Please set down every line of the listing below word for word, keeping each one as it stands.

⁂

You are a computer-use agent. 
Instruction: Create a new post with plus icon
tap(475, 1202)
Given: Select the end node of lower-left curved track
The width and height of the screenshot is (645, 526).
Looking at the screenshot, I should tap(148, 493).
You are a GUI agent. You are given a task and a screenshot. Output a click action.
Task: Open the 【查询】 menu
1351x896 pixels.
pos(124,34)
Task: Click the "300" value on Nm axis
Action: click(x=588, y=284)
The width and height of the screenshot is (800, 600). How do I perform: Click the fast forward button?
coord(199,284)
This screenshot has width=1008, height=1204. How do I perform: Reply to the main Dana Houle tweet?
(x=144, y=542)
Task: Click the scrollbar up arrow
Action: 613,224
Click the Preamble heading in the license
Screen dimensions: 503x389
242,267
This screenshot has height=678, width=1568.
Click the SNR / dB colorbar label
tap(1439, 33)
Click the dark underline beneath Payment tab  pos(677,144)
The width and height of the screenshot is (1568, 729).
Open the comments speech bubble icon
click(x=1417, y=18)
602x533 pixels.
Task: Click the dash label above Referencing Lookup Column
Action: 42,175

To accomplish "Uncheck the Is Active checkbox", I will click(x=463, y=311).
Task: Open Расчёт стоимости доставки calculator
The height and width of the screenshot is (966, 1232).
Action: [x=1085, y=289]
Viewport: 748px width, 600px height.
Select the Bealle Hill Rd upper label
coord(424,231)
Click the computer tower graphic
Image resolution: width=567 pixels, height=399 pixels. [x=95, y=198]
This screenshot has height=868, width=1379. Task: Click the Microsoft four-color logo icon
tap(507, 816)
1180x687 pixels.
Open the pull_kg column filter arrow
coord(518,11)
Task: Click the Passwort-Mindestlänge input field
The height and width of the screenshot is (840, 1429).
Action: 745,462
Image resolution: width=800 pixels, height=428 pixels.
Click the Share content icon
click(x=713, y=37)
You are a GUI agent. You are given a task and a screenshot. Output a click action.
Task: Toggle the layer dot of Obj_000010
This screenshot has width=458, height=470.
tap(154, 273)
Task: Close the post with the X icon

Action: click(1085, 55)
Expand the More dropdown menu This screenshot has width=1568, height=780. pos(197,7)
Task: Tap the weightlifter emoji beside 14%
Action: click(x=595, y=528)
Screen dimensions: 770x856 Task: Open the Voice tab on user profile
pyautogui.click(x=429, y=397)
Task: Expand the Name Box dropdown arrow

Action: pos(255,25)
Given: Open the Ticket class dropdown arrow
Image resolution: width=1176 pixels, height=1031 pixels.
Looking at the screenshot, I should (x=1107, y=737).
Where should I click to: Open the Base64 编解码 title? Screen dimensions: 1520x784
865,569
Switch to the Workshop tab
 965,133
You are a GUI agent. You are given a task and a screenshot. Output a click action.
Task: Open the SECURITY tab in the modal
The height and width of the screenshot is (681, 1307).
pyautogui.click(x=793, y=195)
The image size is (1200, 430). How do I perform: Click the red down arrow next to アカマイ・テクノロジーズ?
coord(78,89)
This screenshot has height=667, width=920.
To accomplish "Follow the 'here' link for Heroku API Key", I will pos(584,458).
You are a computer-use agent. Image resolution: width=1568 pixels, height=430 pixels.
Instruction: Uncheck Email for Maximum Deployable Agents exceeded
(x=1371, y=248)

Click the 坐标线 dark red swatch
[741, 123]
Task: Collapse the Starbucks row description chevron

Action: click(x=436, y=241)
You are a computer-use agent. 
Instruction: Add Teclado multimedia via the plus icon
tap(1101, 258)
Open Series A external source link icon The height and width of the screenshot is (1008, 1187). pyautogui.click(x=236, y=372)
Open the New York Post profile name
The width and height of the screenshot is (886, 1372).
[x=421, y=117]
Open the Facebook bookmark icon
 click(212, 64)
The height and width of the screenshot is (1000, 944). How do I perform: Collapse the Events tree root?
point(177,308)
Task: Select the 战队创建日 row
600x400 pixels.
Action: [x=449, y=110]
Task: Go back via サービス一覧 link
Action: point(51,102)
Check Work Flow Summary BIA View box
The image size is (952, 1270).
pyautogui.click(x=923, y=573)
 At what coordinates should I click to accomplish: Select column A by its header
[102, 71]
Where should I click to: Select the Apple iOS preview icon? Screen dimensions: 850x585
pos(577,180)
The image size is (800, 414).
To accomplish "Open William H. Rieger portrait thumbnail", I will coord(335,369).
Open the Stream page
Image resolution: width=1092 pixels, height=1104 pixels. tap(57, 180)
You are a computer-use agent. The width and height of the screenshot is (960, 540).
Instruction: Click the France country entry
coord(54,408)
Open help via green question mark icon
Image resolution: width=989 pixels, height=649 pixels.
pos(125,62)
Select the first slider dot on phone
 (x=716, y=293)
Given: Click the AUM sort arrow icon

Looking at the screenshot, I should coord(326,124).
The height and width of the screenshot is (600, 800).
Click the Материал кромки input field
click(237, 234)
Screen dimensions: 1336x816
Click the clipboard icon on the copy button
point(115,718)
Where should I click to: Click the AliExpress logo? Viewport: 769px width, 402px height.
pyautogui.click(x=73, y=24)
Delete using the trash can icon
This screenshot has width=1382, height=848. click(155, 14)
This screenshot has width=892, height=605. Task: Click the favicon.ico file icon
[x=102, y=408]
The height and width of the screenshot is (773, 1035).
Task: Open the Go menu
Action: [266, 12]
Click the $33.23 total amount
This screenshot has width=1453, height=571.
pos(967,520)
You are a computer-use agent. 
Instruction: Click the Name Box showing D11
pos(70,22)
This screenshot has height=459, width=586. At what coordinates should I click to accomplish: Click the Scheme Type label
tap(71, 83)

⁂

● Written response:
You are a computer-use agent. 
Instruction: Create a new post with plus icon
tap(475, 1202)
Given: Select the end node of lower-left curved track
The width and height of the screenshot is (645, 526).
Looking at the screenshot, I should tap(148, 493).
You are a GUI agent. You are given a task and a screenshot. Output a click action.
Task: Open the 【查询】 menu
1351x896 pixels.
pos(124,34)
Task: Click the "300" value on Nm axis
Action: click(x=588, y=284)
The width and height of the screenshot is (800, 600). How do I perform: Click the fast forward button?
coord(199,284)
This screenshot has width=1008, height=1204. How do I perform: Reply to the main Dana Houle tweet?
(x=144, y=542)
Task: Click the scrollbar up arrow
Action: 613,224
Click the Preamble heading in the license
Screen dimensions: 503x389
242,267
This screenshot has height=678, width=1568.
Click the SNR / dB colorbar label
tap(1439, 33)
Click the dark underline beneath Payment tab  pos(677,144)
The width and height of the screenshot is (1568, 729).
Open the comments speech bubble icon
click(x=1417, y=18)
602x533 pixels.
Task: Click the dash label above Referencing Lookup Column
Action: 42,175

To accomplish "Uncheck the Is Active checkbox", I will click(x=463, y=311).
Task: Open Расчёт стоимости доставки calculator
The height and width of the screenshot is (966, 1232).
Action: [x=1085, y=289]
Viewport: 748px width, 600px height.
Select the Bealle Hill Rd upper label
coord(424,231)
Click the computer tower graphic
Image resolution: width=567 pixels, height=399 pixels. [x=95, y=198]
This screenshot has height=868, width=1379. Task: Click the Microsoft four-color logo icon
tap(507, 816)
1180x687 pixels.
Open the pull_kg column filter arrow
coord(518,11)
Task: Click the Passwort-Mindestlänge input field
The height and width of the screenshot is (840, 1429).
Action: 745,462
Image resolution: width=800 pixels, height=428 pixels.
Click the Share content icon
click(x=713, y=37)
You are a GUI agent. You are given a task and a screenshot. Output a click action.
Task: Toggle the layer dot of Obj_000010
This screenshot has width=458, height=470.
tap(154, 273)
Task: Close the post with the X icon

Action: click(1085, 55)
Expand the More dropdown menu This screenshot has width=1568, height=780. pos(197,7)
Task: Tap the weightlifter emoji beside 14%
Action: click(x=595, y=528)
Screen dimensions: 770x856 Task: Open the Voice tab on user profile
pyautogui.click(x=429, y=397)
Task: Expand the Name Box dropdown arrow

Action: pos(255,25)
Given: Open the Ticket class dropdown arrow
Image resolution: width=1176 pixels, height=1031 pixels.
Looking at the screenshot, I should (x=1107, y=737).
Where should I click to: Open the Base64 编解码 title? Screen dimensions: 1520x784
865,569
Switch to the Workshop tab
 965,133
You are a GUI agent. You are given a task and a screenshot. Output a click action.
Task: Open the SECURITY tab in the modal
The height and width of the screenshot is (681, 1307).
pyautogui.click(x=793, y=195)
The image size is (1200, 430). How do I perform: Click the red down arrow next to アカマイ・テクノロジーズ?
coord(78,89)
This screenshot has height=667, width=920.
To accomplish "Follow the 'here' link for Heroku API Key", I will pos(584,458).
You are a computer-use agent. Image resolution: width=1568 pixels, height=430 pixels.
Instruction: Uncheck Email for Maximum Deployable Agents exceeded
(x=1371, y=248)

Click the 坐标线 dark red swatch
[741, 123]
Task: Collapse the Starbucks row description chevron

Action: click(x=436, y=241)
You are a computer-use agent. 
Instruction: Add Teclado multimedia via the plus icon
tap(1101, 258)
Open Series A external source link icon The height and width of the screenshot is (1008, 1187). pyautogui.click(x=236, y=372)
Open the New York Post profile name
The width and height of the screenshot is (886, 1372).
[x=421, y=117]
Open the Facebook bookmark icon
 click(212, 64)
The height and width of the screenshot is (1000, 944). How do I perform: Collapse the Events tree root?
point(177,308)
Task: Select the 战队创建日 row
600x400 pixels.
Action: [x=449, y=110]
Task: Go back via サービス一覧 link
Action: point(51,102)
Check Work Flow Summary BIA View box
The image size is (952, 1270).
pyautogui.click(x=923, y=573)
 At what coordinates should I click to accomplish: Select column A by its header
[102, 71]
Where should I click to: Select the Apple iOS preview icon? Screen dimensions: 850x585
pos(577,180)
The image size is (800, 414).
To accomplish "Open William H. Rieger portrait thumbnail", I will coord(335,369).
Open the Stream page
Image resolution: width=1092 pixels, height=1104 pixels. tap(57, 180)
You are a computer-use agent. The width and height of the screenshot is (960, 540).
Instruction: Click the France country entry
coord(54,408)
Open help via green question mark icon
Image resolution: width=989 pixels, height=649 pixels.
pos(125,62)
Select the first slider dot on phone
 (x=716, y=293)
Given: Click the AUM sort arrow icon

Looking at the screenshot, I should coord(326,124).
The height and width of the screenshot is (600, 800).
Click the Материал кромки input field
click(237, 234)
Screen dimensions: 1336x816
Click the clipboard icon on the copy button
point(115,718)
Where should I click to: Click the AliExpress logo? Viewport: 769px width, 402px height.
pyautogui.click(x=73, y=24)
Delete using the trash can icon
This screenshot has width=1382, height=848. click(155, 14)
This screenshot has width=892, height=605. Task: Click the favicon.ico file icon
[x=102, y=408]
The height and width of the screenshot is (773, 1035).
Task: Open the Go menu
Action: [266, 12]
Click the $33.23 total amount
This screenshot has width=1453, height=571.
pos(967,520)
You are a computer-use agent. 
Instruction: Click the Name Box showing D11
pos(70,22)
This screenshot has height=459, width=586. At what coordinates should I click to accomplish: Click the Scheme Type label
tap(71, 83)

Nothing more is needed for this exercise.